Express a vector in terms of unit vectors.
Give two examples of vector quantities.

A unit vector is a vector with magnitude $1$ . For any nonzero vector ${\bf{v}}$ , we can use scalar multiplication to find a unit vector ${\bf{u}}$ that has the same direction as ${\bf{v}}$ . To do this, we multiply the vector by the reciprocal of its magnitude:

u = \frac{1}{| | v | |} v

${\bf{u}} = \frac{1}{||{\bf{v}}||}{\bf{v}}$ .

Recall that when we defined scalar multiplication, we noted that $||k{\bf{v}}|| = |k| \cdot ||{\bf{v}}||$ . For ${\bf{u}} = \frac{1}{||{\bf{v}}||}{\bf{v}}$ , it follows that $||{\bf{u}}|| = \frac{1}{||{\bf{v}}||}(||{\bf{v}}||) = 1$ . We say that ${\bf{u}}$ is the unit vector in the direction of ${\bf{v}}$ (Figure 18). The process of using scalar multiplication to find a unit vector with a given direction is called normalization.

This image has two figures.

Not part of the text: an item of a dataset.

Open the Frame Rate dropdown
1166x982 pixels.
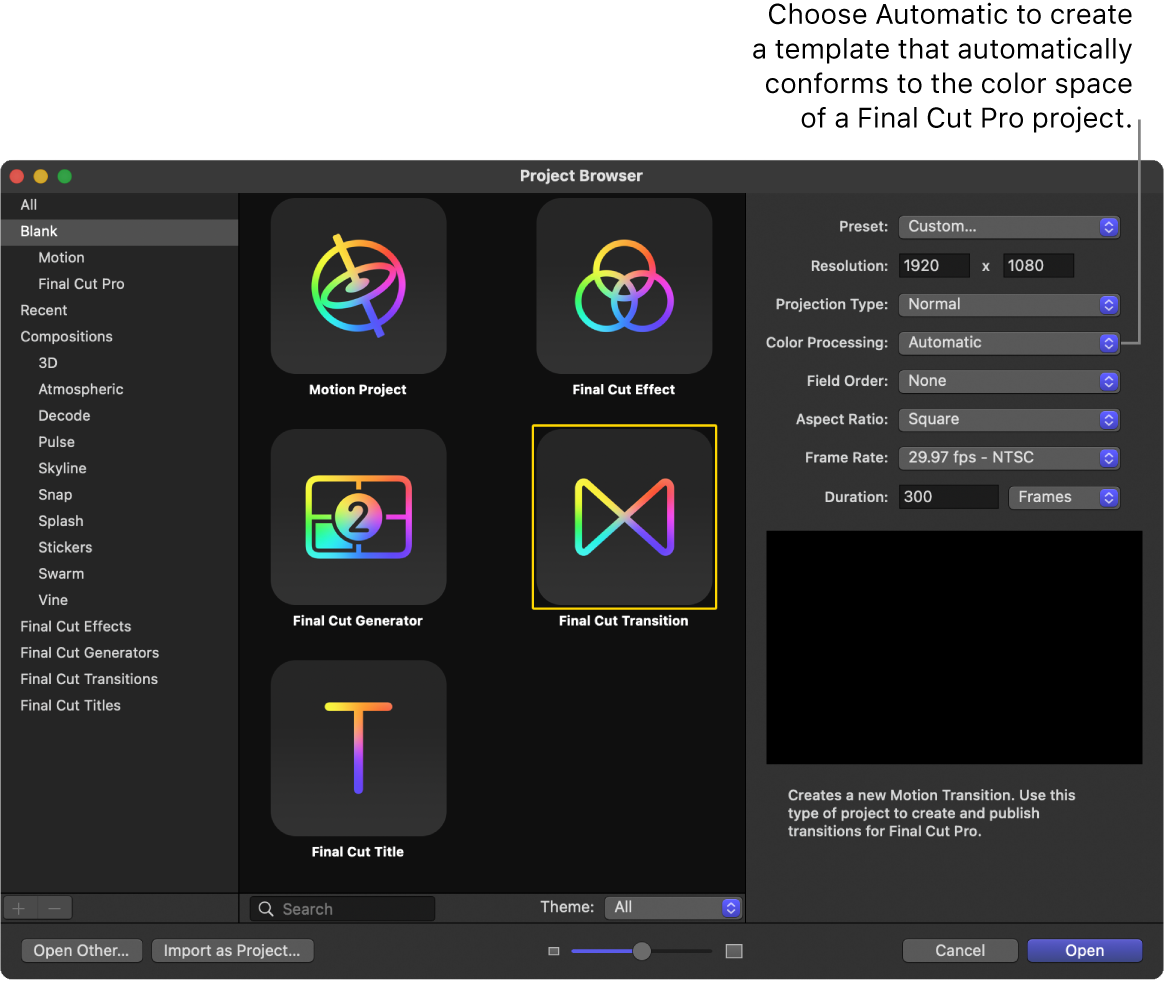point(1008,457)
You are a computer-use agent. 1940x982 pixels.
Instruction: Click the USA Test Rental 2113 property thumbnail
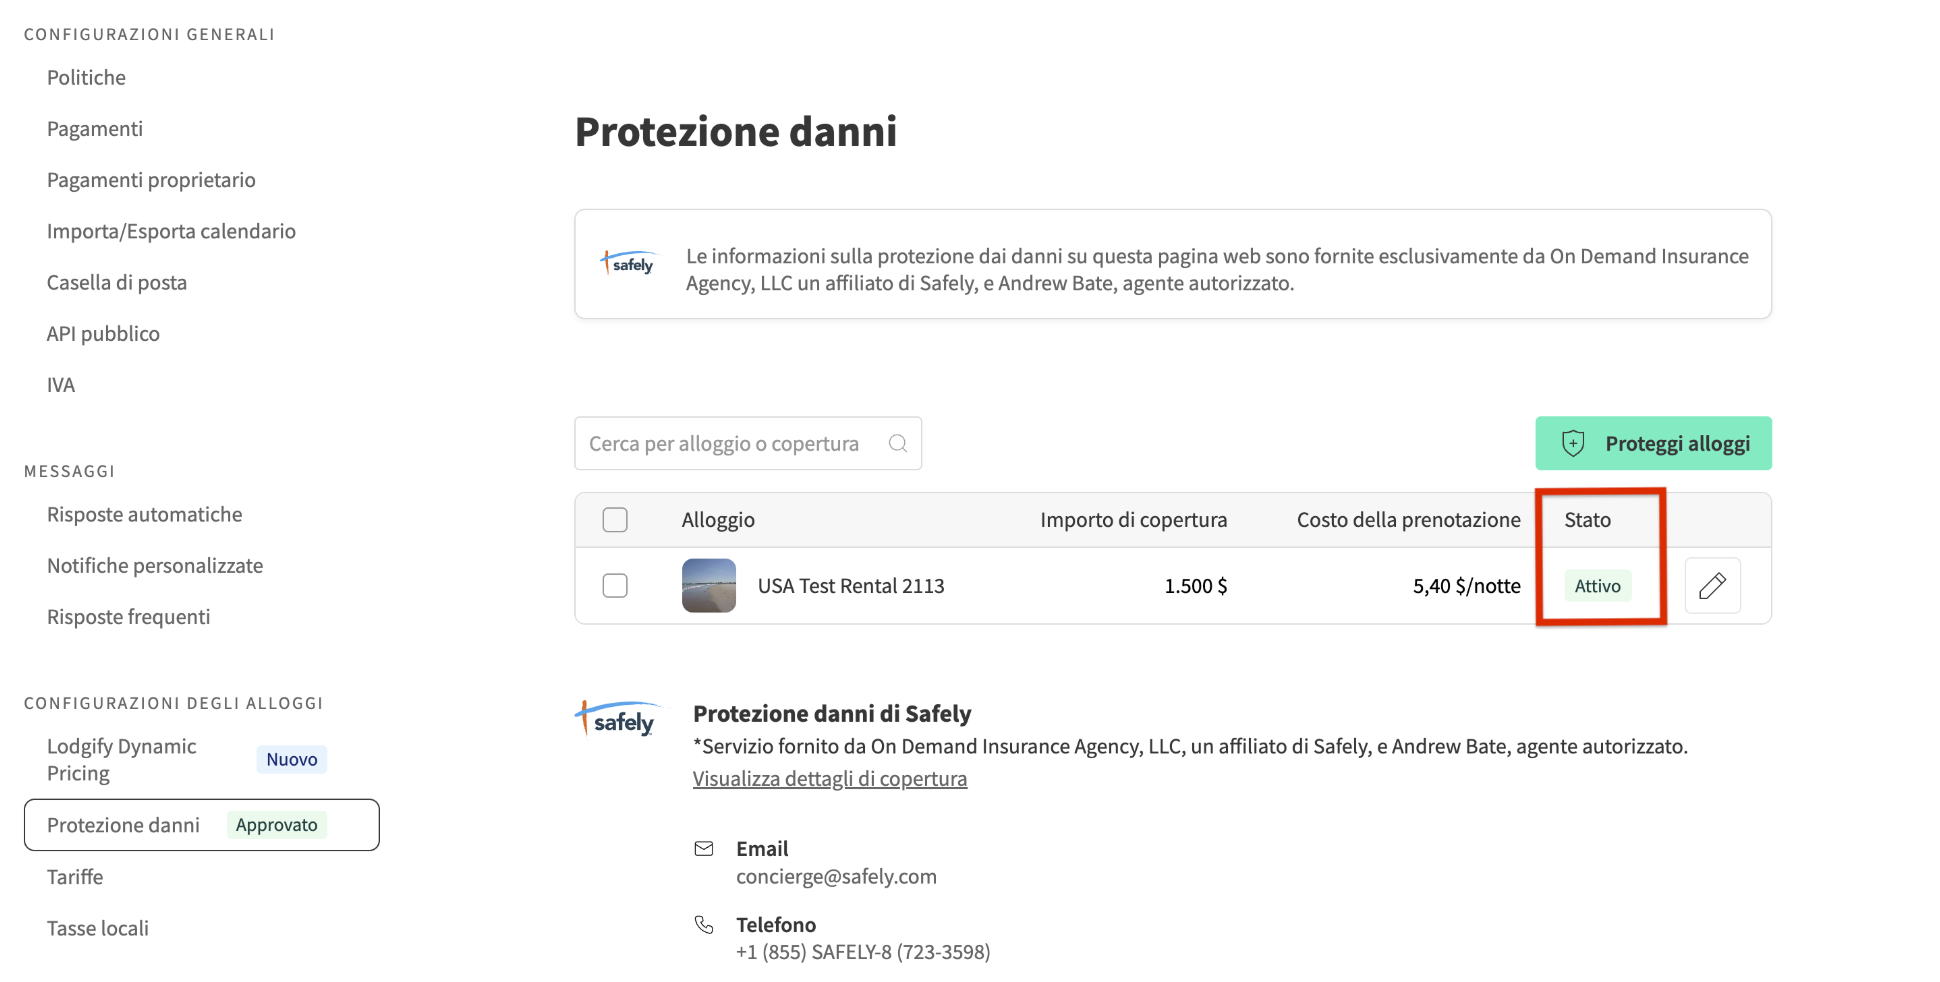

The first is a vector labeled “v.” The second figure is a vector in the same direction labeled “u.” This vector has a length of 1 unit.

Figure 1. The vector ${\bf{v}}$ and associated unit vector ${\bf{u}}=\frac{1}{||{\bf{v}}||}{\bf{v}}$ . In this case, $||{\bf{v}}||>1$ .

Example: Finding a Unit Vector

Let ${\bf{v}} = \langle 1,2 \rangle$ .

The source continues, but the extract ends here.